All the more remarkable was that, wherever and whenever we stopped to speak with local people – from the streets and small shops of Kigali, where we chatted with local craftswomen weaving colorful mats out of grass, to the Soweto townships outside of Johannesburg, where street vendors tempted us with Nelson Mandela hats, plaques, and t-shirts – the great majority of them were cheerful, upbeat, and proud. They had to believe in themselves, because they likely had others depending on them for food, clothing, and shelter, and because they had very little else but hope and hard work to carry them forward. In that respect, they reminded me very much of my own mother, a woman who never finished high school, whose husband died at the age of 41, leaving her to raise a child alone, while juggling jobs as a seamstress to make ends meet. When you have no choice but to rely on yourself because very few other people will help, you do whatever’s necessary to survive and succeed.
I was humbled by what I saw, by the conversations I had, by the grit and determination and hope I saw on the faces of the people we met. I was always proud of my own modest success, coming from a humble background, but this was worlds apart: growing up, I had a real roof over my head, not a piece of tin; I was able to walk seven blocks to my grammar school, not several miles; I wasn’t segregated because of my skin color into a neighborhood far away from everything that could have given me greater opportunity or made my life easier; I didn’t have to walk outside to a communal well to fetch water because my shanty had no indoor plumbing; and on and on.
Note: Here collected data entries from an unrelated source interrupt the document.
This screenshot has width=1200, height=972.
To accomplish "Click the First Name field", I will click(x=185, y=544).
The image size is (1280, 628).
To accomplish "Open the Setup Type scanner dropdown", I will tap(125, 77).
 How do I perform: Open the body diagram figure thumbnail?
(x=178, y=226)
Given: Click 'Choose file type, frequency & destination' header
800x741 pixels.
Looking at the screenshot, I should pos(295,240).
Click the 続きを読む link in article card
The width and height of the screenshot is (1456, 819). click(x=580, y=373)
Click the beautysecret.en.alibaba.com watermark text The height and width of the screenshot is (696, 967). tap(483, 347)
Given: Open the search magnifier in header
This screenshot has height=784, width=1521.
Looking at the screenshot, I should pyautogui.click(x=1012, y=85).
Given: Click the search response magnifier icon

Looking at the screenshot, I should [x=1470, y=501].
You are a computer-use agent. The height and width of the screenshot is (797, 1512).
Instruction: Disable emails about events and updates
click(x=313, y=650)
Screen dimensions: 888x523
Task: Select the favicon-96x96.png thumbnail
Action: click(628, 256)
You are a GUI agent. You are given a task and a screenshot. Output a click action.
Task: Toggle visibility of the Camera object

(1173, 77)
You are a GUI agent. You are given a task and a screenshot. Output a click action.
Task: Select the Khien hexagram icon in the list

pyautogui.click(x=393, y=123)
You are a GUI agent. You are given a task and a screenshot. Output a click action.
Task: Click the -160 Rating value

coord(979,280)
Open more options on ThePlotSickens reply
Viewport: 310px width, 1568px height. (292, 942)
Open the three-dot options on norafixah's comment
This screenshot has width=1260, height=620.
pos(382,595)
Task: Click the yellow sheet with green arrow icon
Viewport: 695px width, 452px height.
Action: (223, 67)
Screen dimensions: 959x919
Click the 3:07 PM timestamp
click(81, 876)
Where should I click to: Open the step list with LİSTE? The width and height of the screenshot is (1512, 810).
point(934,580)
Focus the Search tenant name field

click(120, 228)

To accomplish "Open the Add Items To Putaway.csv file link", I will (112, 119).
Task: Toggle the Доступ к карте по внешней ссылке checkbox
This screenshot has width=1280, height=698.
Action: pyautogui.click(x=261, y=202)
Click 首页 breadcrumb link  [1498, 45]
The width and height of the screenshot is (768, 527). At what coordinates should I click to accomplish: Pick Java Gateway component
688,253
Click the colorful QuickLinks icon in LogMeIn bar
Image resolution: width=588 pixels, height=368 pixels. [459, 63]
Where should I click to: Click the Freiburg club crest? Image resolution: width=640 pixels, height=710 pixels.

I had no excuses whatsoever for becoming or achieving anything I wanted to be, no matter how insurmountable the “obstacles” may have seemed to me, like having to travel over an hour by subway to get to high school in Manhattan, or work a part-time job on the weekends to provide my own pocket money. All of that was nothing compared to the obstacles many of the people we met faced every day.
So, what’s your excuse? You likely have running water, electricity, a roof over your head. You probably aren’t forced to live in a shantytown because of your skin color or religious belief. You know where your next meal is coming from, and you don’t have to deliver 70-pound sacks of potatoes uphill on your bicycle. So, what exactly is it that’s stopping you from achieving whatever level of personal freedom you desire? Make the time. Do the work. Believe in yourself. With all the resources at your disposal, you owe it not only to yourself, but to all those who have no resources at all, to achieve what you want to achieve – and then to help others do the same, in whatever way you can.